**Text:**
• • • • • • •

Their study of enzymes revealed the presence of a central metal ion critical to DNA replication also appears to be implicated in misincorporation, the faulty ordering of nucleotides on new strands.
The observation reported in Nature Communications could help find treatments for genetic mutations and the diseases they cause, including cancer.
Rice structural biologist Yang Gao, graduate student Caleb Chang and alumna Christie Lee Luo used time-resolved crystallography to analyze the flexible enzymes called polymerase as they bend and twist to rapidly reassemble complete strands of DNA from a pool of C, G, A and T nucleotides.
All of the proteins involved in DNA replication rely on metal ions — either magnesium or manganese — to catalyze the transfer of nucleotides to their proper positions along the strand, but whether there were two or three ions involved has long been a topic of debate.
The Rice team seems to have settled that through studying a polymerase known as eta, a translesion synthesis enzyme that guards against ultraviolet-induced lesions. Those with mutations on the poly-eta gene often have a predisposition for xeroderma pigmentosum and skin cancer, according to the researchers.
Gao said typical polymerases resemble a right-handed shape, and he thinks of them in terms of an actual hand: “They have a palm domain that holds the active site, a finger domain that closes up to interact with the new base pair, and a thumb domain that binds the primer/template DNA,” he said.
But until now, scientists could only guess at some details of the well-hidden mechanism by which polymerases do their job, and occasionally fail. The type of time-resolved crystallography used in Gao’s lab allowed the researchers to analyze proteins crystallized at 34 intermediate stages to define the positions of their atoms before, during and after DNA synthesis.
“This kinetic reaction is difficult to capture because there are many atoms, and they work very fast,” said Gao, an assistant professor of biosciences who joined Rice as a CPRIT Scholar in 2019. “We’ve never known how the atoms move together because the spatial information was missing. Freezing the proteins and a small molecule substrate lets us capture this catalytic reaction for the first time.”

• • • • • • •

**Source material:**

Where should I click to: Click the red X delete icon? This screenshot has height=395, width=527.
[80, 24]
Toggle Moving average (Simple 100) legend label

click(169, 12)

• • • • • • •

**Things to do:**
**A)** According to the text on DNA replication, which metal ions do the proteins involved in replication rely on to catalyze nucleotide transfer?
**B)** Using the text on DNA replication, explain why the catalytic reaction of polymerases had been difficult to capture before this work.
The material has no connection to the text on DNA replication.

**Solutions below:**
**A)** They rely on either magnesium or manganese ions.

**B)** According to Gao, the kinetic reaction involves many atoms that work very fast. The spatial information about how those atoms move together was missing. Freezing the proteins and a small molecule substrate let the researchers capture the reaction for the first time.